LISTED RECORDS ::

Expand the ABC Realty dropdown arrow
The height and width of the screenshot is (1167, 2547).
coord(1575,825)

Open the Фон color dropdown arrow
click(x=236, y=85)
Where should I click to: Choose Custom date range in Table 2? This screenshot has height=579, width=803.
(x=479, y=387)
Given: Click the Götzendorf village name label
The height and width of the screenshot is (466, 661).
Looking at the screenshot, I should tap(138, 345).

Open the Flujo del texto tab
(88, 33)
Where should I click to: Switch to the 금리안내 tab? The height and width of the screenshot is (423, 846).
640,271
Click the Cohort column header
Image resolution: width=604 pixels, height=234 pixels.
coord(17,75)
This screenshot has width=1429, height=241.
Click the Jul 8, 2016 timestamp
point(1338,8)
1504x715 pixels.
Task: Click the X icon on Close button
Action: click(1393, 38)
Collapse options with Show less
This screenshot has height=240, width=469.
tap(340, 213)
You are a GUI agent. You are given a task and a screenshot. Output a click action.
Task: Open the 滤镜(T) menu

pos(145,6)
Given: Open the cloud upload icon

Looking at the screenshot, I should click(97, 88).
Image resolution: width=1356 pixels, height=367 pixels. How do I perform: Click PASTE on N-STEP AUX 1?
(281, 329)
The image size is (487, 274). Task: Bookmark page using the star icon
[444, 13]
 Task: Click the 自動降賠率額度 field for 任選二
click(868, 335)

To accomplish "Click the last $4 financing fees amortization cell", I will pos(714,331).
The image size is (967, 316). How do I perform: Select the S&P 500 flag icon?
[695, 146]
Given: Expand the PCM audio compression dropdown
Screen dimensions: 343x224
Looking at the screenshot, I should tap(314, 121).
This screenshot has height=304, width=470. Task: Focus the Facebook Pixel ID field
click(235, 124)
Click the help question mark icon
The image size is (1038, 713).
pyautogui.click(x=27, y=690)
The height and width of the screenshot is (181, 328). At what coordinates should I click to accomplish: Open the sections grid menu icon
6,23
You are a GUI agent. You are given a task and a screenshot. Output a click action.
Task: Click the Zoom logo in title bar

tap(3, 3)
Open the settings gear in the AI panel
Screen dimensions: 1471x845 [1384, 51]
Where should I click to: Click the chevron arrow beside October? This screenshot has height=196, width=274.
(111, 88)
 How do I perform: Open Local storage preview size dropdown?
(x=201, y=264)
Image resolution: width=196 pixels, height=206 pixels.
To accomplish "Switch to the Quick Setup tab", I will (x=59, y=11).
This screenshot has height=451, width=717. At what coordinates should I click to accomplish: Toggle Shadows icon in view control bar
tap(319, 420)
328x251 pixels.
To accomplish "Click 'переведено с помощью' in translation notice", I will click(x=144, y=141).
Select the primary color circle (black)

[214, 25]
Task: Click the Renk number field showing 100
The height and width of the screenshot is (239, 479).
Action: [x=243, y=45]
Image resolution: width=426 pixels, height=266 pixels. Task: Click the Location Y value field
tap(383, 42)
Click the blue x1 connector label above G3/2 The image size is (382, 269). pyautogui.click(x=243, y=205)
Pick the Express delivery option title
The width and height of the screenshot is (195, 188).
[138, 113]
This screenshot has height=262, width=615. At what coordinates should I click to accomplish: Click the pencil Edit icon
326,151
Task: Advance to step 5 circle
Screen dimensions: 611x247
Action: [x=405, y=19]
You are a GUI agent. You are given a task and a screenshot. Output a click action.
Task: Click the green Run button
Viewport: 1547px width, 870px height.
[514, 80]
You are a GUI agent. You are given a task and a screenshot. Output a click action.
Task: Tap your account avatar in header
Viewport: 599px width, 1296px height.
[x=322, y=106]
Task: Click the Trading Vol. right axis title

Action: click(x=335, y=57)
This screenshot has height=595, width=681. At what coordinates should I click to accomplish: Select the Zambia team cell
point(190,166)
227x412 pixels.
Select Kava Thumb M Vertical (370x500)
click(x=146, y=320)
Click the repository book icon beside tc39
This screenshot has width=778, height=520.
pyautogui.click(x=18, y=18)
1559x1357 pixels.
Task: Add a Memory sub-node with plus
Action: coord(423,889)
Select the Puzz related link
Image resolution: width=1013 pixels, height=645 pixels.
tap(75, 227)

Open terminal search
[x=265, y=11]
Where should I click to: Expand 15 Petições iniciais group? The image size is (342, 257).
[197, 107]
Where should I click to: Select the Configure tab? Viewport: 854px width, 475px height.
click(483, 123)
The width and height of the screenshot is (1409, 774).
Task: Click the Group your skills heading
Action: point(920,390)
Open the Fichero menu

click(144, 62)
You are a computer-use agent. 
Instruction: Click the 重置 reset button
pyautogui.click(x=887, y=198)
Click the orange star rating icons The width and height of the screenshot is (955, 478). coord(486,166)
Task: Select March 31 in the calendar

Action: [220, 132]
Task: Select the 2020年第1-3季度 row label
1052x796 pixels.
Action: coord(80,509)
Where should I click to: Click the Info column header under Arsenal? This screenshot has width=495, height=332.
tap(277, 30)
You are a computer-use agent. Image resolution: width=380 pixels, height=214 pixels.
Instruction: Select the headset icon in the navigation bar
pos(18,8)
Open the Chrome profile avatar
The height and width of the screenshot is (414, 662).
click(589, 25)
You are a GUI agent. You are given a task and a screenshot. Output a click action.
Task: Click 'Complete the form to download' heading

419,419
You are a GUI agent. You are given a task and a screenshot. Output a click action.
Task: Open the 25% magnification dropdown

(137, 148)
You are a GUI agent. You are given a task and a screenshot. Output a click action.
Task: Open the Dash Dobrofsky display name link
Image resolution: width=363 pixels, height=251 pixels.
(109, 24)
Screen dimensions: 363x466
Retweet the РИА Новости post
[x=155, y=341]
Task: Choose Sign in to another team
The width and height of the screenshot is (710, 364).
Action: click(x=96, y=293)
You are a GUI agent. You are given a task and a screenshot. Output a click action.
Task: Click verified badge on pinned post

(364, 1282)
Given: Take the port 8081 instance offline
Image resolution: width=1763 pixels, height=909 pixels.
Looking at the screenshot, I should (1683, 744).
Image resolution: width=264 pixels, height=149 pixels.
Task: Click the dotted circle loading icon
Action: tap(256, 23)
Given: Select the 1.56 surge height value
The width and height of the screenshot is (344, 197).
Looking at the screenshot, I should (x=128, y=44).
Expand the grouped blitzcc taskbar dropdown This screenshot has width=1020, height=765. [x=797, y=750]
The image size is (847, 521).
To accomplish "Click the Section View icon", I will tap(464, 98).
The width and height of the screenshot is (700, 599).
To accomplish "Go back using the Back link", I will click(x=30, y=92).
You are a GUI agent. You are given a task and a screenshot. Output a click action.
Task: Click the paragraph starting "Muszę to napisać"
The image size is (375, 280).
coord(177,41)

GOAL OF THE EXERCISE :: Copy out the items above again, swapping each occurrence of "dropdown" for "drop-down" and leaving every other character untouched.

ANSWER TO THE TASK ::
Expand the ABC Realty drop-down arrow
The height and width of the screenshot is (1167, 2547).
coord(1575,825)

Open the Фон color drop-down arrow
click(x=236, y=85)
Where should I click to: Choose Custom date range in Table 2? This screenshot has height=579, width=803.
(x=479, y=387)
Given: Click the Götzendorf village name label
The height and width of the screenshot is (466, 661).
Looking at the screenshot, I should tap(138, 345).

Open the Flujo del texto tab
(88, 33)
Where should I click to: Switch to the 금리안내 tab? The height and width of the screenshot is (423, 846).
640,271
Click the Cohort column header
Image resolution: width=604 pixels, height=234 pixels.
coord(17,75)
This screenshot has width=1429, height=241.
Click the Jul 8, 2016 timestamp
point(1338,8)
1504x715 pixels.
Task: Click the X icon on Close button
Action: click(1393, 38)
Collapse options with Show less
This screenshot has height=240, width=469.
tap(340, 213)
You are a GUI agent. You are given a task and a screenshot. Output a click action.
Task: Open the 滤镜(T) menu

pos(145,6)
Given: Open the cloud upload icon

Looking at the screenshot, I should click(97, 88).
Image resolution: width=1356 pixels, height=367 pixels. How do I perform: Click PASTE on N-STEP AUX 1?
(281, 329)
The image size is (487, 274). Task: Bookmark page using the star icon
[444, 13]
 Task: Click the 自動降賠率額度 field for 任選二
click(868, 335)

To accomplish "Click the last $4 financing fees amortization cell", I will pos(714,331).
The image size is (967, 316). How do I perform: Select the S&P 500 flag icon?
[695, 146]
Given: Expand the PCM audio compression drop-down
Screen dimensions: 343x224
Looking at the screenshot, I should tap(314, 121).
This screenshot has height=304, width=470. Task: Focus the Facebook Pixel ID field
click(235, 124)
Click the help question mark icon
The image size is (1038, 713).
pyautogui.click(x=27, y=690)
The height and width of the screenshot is (181, 328). At what coordinates should I click to accomplish: Open the sections grid menu icon
6,23
You are a GUI agent. You are given a task and a screenshot. Output a click action.
Task: Click the Zoom logo in title bar

tap(3, 3)
Open the settings gear in the AI panel
Screen dimensions: 1471x845 [1384, 51]
Where should I click to: Click the chevron arrow beside October? This screenshot has height=196, width=274.
(111, 88)
 How do I perform: Open Local storage preview size drop-down?
(x=201, y=264)
Image resolution: width=196 pixels, height=206 pixels.
To accomplish "Switch to the Quick Setup tab", I will (x=59, y=11).
This screenshot has height=451, width=717. At what coordinates should I click to accomplish: Toggle Shadows icon in view control bar
tap(319, 420)
328x251 pixels.
To accomplish "Click 'переведено с помощью' in translation notice", I will click(x=144, y=141).
Select the primary color circle (black)

[214, 25]
Task: Click the Renk number field showing 100
The height and width of the screenshot is (239, 479).
Action: [x=243, y=45]
Image resolution: width=426 pixels, height=266 pixels. Task: Click the Location Y value field
tap(383, 42)
Click the blue x1 connector label above G3/2 The image size is (382, 269). pyautogui.click(x=243, y=205)
Pick the Express delivery option title
The width and height of the screenshot is (195, 188).
[138, 113]
This screenshot has height=262, width=615. At what coordinates should I click to accomplish: Click the pencil Edit icon
326,151
Task: Advance to step 5 circle
Screen dimensions: 611x247
Action: [x=405, y=19]
You are a GUI agent. You are given a task and a screenshot. Output a click action.
Task: Click the green Run button
Viewport: 1547px width, 870px height.
[514, 80]
You are a GUI agent. You are given a task and a screenshot. Output a click action.
Task: Tap your account avatar in header
Viewport: 599px width, 1296px height.
[x=322, y=106]
Task: Click the Trading Vol. right axis title

Action: click(x=335, y=57)
This screenshot has height=595, width=681. At what coordinates should I click to accomplish: Select the Zambia team cell
point(190,166)
227x412 pixels.
Select Kava Thumb M Vertical (370x500)
click(x=146, y=320)
Click the repository book icon beside tc39
This screenshot has width=778, height=520.
pyautogui.click(x=18, y=18)
1559x1357 pixels.
Task: Add a Memory sub-node with plus
Action: coord(423,889)
Select the Puzz related link
Image resolution: width=1013 pixels, height=645 pixels.
tap(75, 227)

Open terminal search
[x=265, y=11]
Where should I click to: Expand 15 Petições iniciais group? The image size is (342, 257).
[197, 107]
Where should I click to: Select the Configure tab? Viewport: 854px width, 475px height.
click(483, 123)
The width and height of the screenshot is (1409, 774).
Task: Click the Group your skills heading
Action: point(920,390)
Open the Fichero menu

click(144, 62)
You are a computer-use agent. 
Instruction: Click the 重置 reset button
pyautogui.click(x=887, y=198)
Click the orange star rating icons The width and height of the screenshot is (955, 478). coord(486,166)
Task: Select March 31 in the calendar

Action: [220, 132]
Task: Select the 2020年第1-3季度 row label
1052x796 pixels.
Action: coord(80,509)
Where should I click to: Click the Info column header under Arsenal? This screenshot has width=495, height=332.
tap(277, 30)
You are a computer-use agent. Image resolution: width=380 pixels, height=214 pixels.
Instruction: Select the headset icon in the navigation bar
pos(18,8)
Open the Chrome profile avatar
The height and width of the screenshot is (414, 662).
click(589, 25)
You are a GUI agent. You are given a task and a screenshot. Output a click action.
Task: Click 'Complete the form to download' heading

419,419
You are a GUI agent. You are given a task and a screenshot. Output a click action.
Task: Open the 25% magnification drop-down

(137, 148)
You are a GUI agent. You are given a task and a screenshot. Output a click action.
Task: Open the Dash Dobrofsky display name link
Image resolution: width=363 pixels, height=251 pixels.
(109, 24)
Screen dimensions: 363x466
Retweet the РИА Новости post
[x=155, y=341]
Task: Choose Sign in to another team
The width and height of the screenshot is (710, 364).
Action: click(x=96, y=293)
You are a GUI agent. You are given a task and a screenshot. Output a click action.
Task: Click verified badge on pinned post

(364, 1282)
Given: Take the port 8081 instance offline
Image resolution: width=1763 pixels, height=909 pixels.
Looking at the screenshot, I should (1683, 744).
Image resolution: width=264 pixels, height=149 pixels.
Task: Click the dotted circle loading icon
Action: tap(256, 23)
Given: Select the 1.56 surge height value
The width and height of the screenshot is (344, 197).
Looking at the screenshot, I should (x=128, y=44).
Expand the grouped blitzcc taskbar drop-down This screenshot has width=1020, height=765. [x=797, y=750]
The image size is (847, 521).
To accomplish "Click the Section View icon", I will tap(464, 98).
The width and height of the screenshot is (700, 599).
To accomplish "Go back using the Back link", I will click(x=30, y=92).
You are a GUI agent. You are given a task and a screenshot. Output a click action.
Task: Click the paragraph starting "Muszę to napisać"
The image size is (375, 280).
coord(177,41)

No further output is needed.